### Task description
Every entry should be given again exactly, with nothing dropped.

### Record extracts
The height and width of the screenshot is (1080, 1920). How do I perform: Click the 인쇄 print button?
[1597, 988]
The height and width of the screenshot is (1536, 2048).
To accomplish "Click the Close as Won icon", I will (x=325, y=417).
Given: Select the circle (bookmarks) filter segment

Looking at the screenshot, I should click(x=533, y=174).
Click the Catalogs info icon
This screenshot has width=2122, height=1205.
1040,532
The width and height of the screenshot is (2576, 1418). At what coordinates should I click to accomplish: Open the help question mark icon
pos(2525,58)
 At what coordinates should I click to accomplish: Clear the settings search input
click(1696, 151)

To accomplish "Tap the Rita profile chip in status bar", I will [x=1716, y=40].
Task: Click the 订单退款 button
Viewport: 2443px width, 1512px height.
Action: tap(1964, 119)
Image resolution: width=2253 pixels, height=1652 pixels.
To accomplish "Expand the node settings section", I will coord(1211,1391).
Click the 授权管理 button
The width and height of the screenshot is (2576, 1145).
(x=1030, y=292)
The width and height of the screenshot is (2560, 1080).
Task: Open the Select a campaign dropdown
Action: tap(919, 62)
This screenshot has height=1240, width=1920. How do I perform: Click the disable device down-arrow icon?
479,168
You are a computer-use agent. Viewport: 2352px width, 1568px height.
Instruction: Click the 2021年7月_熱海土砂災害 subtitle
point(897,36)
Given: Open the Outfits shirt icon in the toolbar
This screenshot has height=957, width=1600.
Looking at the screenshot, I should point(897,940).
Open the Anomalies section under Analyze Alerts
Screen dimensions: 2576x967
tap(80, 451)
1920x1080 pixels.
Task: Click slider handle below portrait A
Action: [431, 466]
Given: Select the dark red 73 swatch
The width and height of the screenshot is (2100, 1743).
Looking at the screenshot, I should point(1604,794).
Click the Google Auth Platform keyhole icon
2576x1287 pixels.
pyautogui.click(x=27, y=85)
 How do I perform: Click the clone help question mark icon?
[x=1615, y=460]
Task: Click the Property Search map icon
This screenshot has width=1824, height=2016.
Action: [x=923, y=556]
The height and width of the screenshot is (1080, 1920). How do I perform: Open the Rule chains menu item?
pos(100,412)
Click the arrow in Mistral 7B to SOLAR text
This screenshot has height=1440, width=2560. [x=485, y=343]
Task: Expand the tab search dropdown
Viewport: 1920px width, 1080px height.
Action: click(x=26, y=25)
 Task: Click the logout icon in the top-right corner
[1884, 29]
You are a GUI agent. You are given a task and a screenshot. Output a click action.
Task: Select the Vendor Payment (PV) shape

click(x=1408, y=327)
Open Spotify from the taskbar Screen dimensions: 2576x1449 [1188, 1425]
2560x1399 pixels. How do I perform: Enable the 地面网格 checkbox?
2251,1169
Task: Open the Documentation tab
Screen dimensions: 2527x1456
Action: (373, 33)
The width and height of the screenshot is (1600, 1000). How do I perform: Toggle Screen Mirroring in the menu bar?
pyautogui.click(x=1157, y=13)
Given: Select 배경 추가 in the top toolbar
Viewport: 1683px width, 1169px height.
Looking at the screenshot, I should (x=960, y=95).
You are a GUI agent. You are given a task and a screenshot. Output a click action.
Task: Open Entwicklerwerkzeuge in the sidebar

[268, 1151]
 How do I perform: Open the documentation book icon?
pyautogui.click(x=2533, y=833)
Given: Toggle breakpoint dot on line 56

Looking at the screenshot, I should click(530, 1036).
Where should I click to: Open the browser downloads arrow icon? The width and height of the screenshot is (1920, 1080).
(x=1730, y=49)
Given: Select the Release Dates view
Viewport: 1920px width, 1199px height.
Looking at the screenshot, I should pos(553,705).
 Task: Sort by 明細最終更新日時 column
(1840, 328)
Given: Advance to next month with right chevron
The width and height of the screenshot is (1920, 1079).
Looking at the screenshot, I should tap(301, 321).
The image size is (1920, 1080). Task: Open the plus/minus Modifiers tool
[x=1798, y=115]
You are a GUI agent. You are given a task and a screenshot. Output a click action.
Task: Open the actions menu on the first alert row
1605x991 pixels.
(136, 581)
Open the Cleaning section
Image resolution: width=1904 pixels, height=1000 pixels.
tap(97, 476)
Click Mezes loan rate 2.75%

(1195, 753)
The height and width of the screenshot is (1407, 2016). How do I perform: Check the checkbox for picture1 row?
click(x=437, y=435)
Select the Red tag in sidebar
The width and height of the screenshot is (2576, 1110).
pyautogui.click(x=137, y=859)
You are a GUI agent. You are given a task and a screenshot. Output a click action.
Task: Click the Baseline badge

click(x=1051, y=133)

### Result for this exercise
The height and width of the screenshot is (1080, 1920). How do I perform: Click the 인쇄 print button?
[1597, 988]
The height and width of the screenshot is (1536, 2048).
To accomplish "Click the Close as Won icon", I will (x=325, y=417).
Given: Select the circle (bookmarks) filter segment

Looking at the screenshot, I should click(x=533, y=174).
Click the Catalogs info icon
This screenshot has width=2122, height=1205.
1040,532
The width and height of the screenshot is (2576, 1418). At what coordinates should I click to accomplish: Open the help question mark icon
pos(2525,58)
 At what coordinates should I click to accomplish: Clear the settings search input
click(1696, 151)

To accomplish "Tap the Rita profile chip in status bar", I will [x=1716, y=40].
Task: Click the 订单退款 button
Viewport: 2443px width, 1512px height.
Action: tap(1964, 119)
Image resolution: width=2253 pixels, height=1652 pixels.
To accomplish "Expand the node settings section", I will coord(1211,1391).
Click the 授权管理 button
The width and height of the screenshot is (2576, 1145).
(x=1030, y=292)
The width and height of the screenshot is (2560, 1080).
Task: Open the Select a campaign dropdown
Action: tap(919, 62)
This screenshot has height=1240, width=1920. How do I perform: Click the disable device down-arrow icon?
479,168
You are a computer-use agent. Viewport: 2352px width, 1568px height.
Instruction: Click the 2021年7月_熱海土砂災害 subtitle
point(897,36)
Given: Open the Outfits shirt icon in the toolbar
This screenshot has height=957, width=1600.
Looking at the screenshot, I should point(897,940).
Open the Anomalies section under Analyze Alerts
Screen dimensions: 2576x967
tap(80, 451)
1920x1080 pixels.
Task: Click slider handle below portrait A
Action: [431, 466]
Given: Select the dark red 73 swatch
The width and height of the screenshot is (2100, 1743).
Looking at the screenshot, I should point(1604,794).
Click the Google Auth Platform keyhole icon
2576x1287 pixels.
pyautogui.click(x=27, y=85)
 How do I perform: Click the clone help question mark icon?
[x=1615, y=460]
Task: Click the Property Search map icon
This screenshot has width=1824, height=2016.
Action: [x=923, y=556]
The height and width of the screenshot is (1080, 1920). How do I perform: Open the Rule chains menu item?
pos(100,412)
Click the arrow in Mistral 7B to SOLAR text
This screenshot has height=1440, width=2560. [x=485, y=343]
Task: Expand the tab search dropdown
Viewport: 1920px width, 1080px height.
Action: click(x=26, y=25)
 Task: Click the logout icon in the top-right corner
[1884, 29]
You are a GUI agent. You are given a task and a screenshot. Output a click action.
Task: Select the Vendor Payment (PV) shape

click(x=1408, y=327)
Open Spotify from the taskbar Screen dimensions: 2576x1449 [1188, 1425]
2560x1399 pixels. How do I perform: Enable the 地面网格 checkbox?
2251,1169
Task: Open the Documentation tab
Screen dimensions: 2527x1456
Action: (373, 33)
The width and height of the screenshot is (1600, 1000). How do I perform: Toggle Screen Mirroring in the menu bar?
pyautogui.click(x=1157, y=13)
Given: Select 배경 추가 in the top toolbar
Viewport: 1683px width, 1169px height.
Looking at the screenshot, I should (x=960, y=95).
You are a GUI agent. You are given a task and a screenshot. Output a click action.
Task: Open Entwicklerwerkzeuge in the sidebar

[268, 1151]
 How do I perform: Open the documentation book icon?
pyautogui.click(x=2533, y=833)
Given: Toggle breakpoint dot on line 56

Looking at the screenshot, I should click(530, 1036).
Where should I click to: Open the browser downloads arrow icon? The width and height of the screenshot is (1920, 1080).
(x=1730, y=49)
Given: Select the Release Dates view
Viewport: 1920px width, 1199px height.
Looking at the screenshot, I should pos(553,705).
 Task: Sort by 明細最終更新日時 column
(1840, 328)
Given: Advance to next month with right chevron
The width and height of the screenshot is (1920, 1079).
Looking at the screenshot, I should tap(301, 321).
The image size is (1920, 1080). Task: Open the plus/minus Modifiers tool
[x=1798, y=115]
You are a GUI agent. You are given a task and a screenshot. Output a click action.
Task: Open the actions menu on the first alert row
1605x991 pixels.
(136, 581)
Open the Cleaning section
Image resolution: width=1904 pixels, height=1000 pixels.
tap(97, 476)
Click Mezes loan rate 2.75%

(1195, 753)
The height and width of the screenshot is (1407, 2016). How do I perform: Check the checkbox for picture1 row?
click(x=437, y=435)
Select the Red tag in sidebar
The width and height of the screenshot is (2576, 1110).
pyautogui.click(x=137, y=859)
You are a GUI agent. You are given a task and a screenshot. Output a click action.
Task: Click the Baseline badge

click(x=1051, y=133)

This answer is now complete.